Both designs have a detached firebox attached by a short chimney to the locker/structure.

Method 1: Round with fieldstone stone structure and walls, timber octagon roof, D=8ft C=25ft A=50ft H= Stone 6ft + roof.

Advantages of this is cost and uses a skill set i'm semi familiar with, I'm not an expert mason but I'm confident I could do this. Also the durability is basically as high as a structure can be and it's completely fireproof.

I would stack the stone and "mortar" it with clay, kind of like an Irish peasants house. The walls would taper from about 18inches thick at the bottom, the dimensions are ID. As for the roof I think I'd use wood shingles or maybe slate if I can buy that small a quantity. I would need someone to cut and join the timbers for the roof, but after that's done I would only need to lay it on top  of the building with a loader.

The disadvantages is that it would take a lot of time gathering the stone and laying it, more than wood anyways, and I would have to build it on a pretty thick slab, not just on pylons like a wood post. I dont see how i could build a frost wall that small in diameter so id probably just do a concrete slab on grade, I'm not sure how thick yet. The structure would weigh about 11 tons but we are on heavy clay soil, stuff doesn't settle much here, especially on the subsoil which is hard packed gravelly clay.

Method 2: Square timber frame with cob walls, 8ft each side P=32ft A=64ft.

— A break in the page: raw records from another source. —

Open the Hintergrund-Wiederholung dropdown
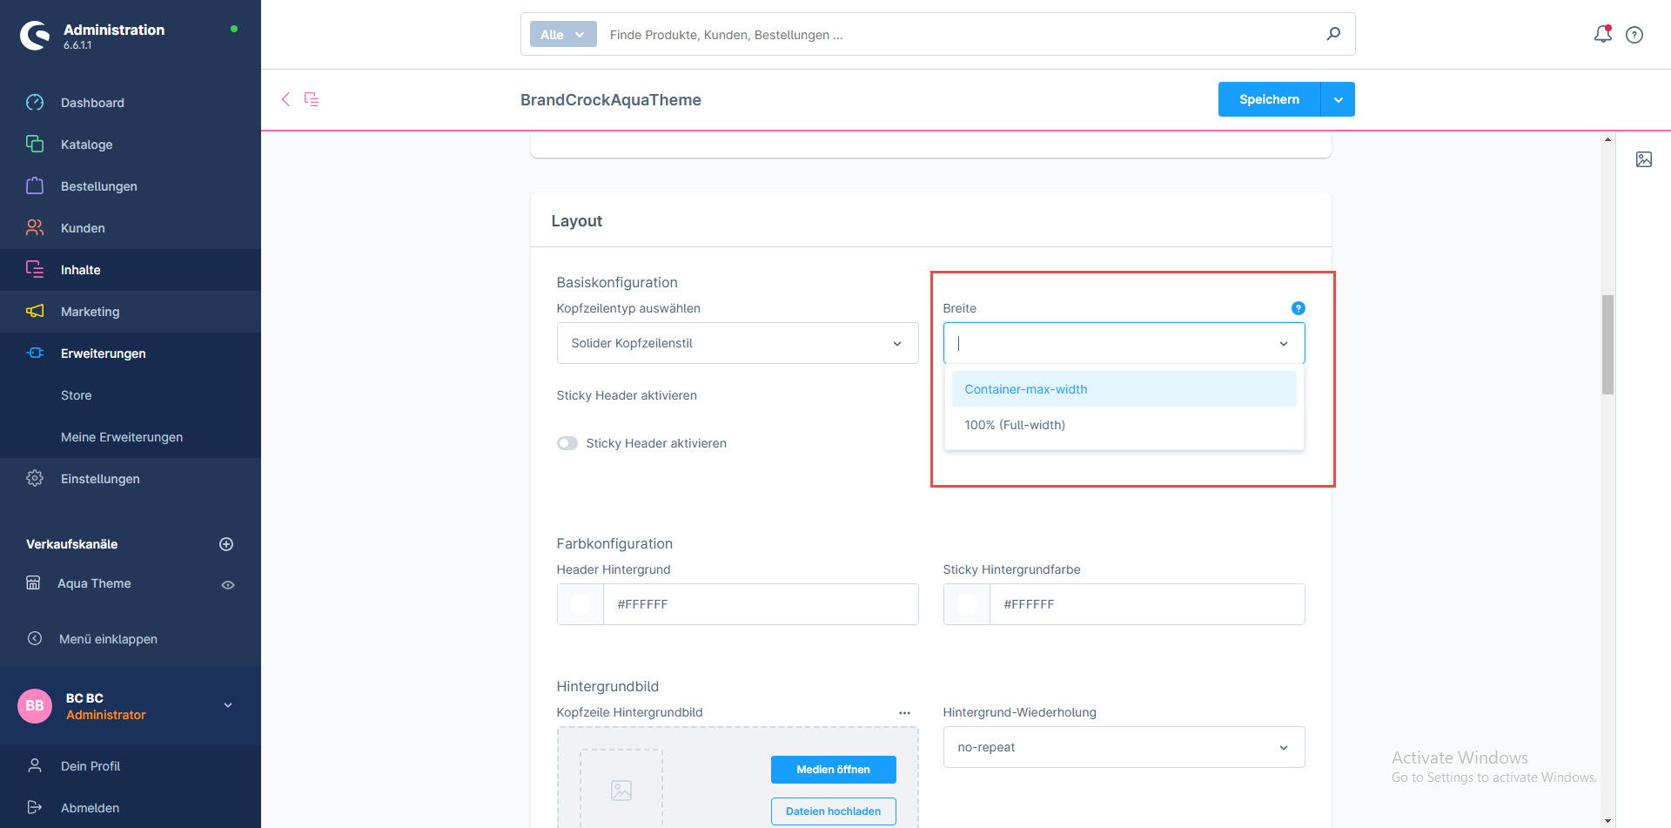The height and width of the screenshot is (828, 1671). [1123, 747]
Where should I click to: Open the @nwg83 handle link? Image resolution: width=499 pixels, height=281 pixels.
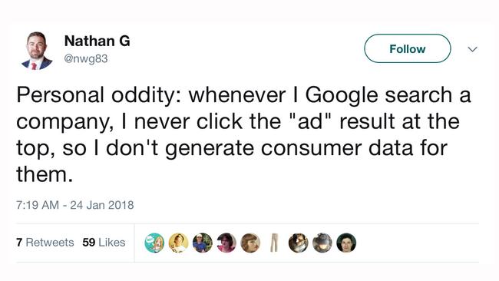pos(86,59)
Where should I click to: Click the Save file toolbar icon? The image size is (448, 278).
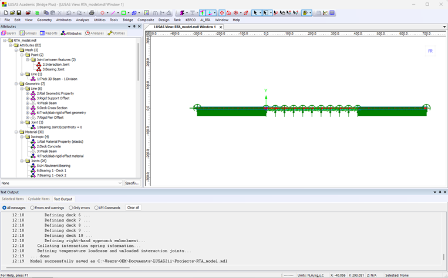coord(19,12)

Advantages are that I don't need to pour a thick slab, read not renting an excavator, I can just drill 4 post holes with my post hole digger on my tractor and pour a thin floor on top. Also it would go up much faster.

The disadvantages are that I know nothing about timber framing or using cob to fill walls so I'll be paying someone to frame and assemble it as well as working with cob which I've never tried. Also... it's made mostly of wood and clay, stone is an inherently better material in most respects. I'd be worried all the time about stuff rotting, I'd like for this building to outlast me without much maintenance.

So if anyone with some experience, either having a smokehouse or building something like this, could chime in I'd love any input.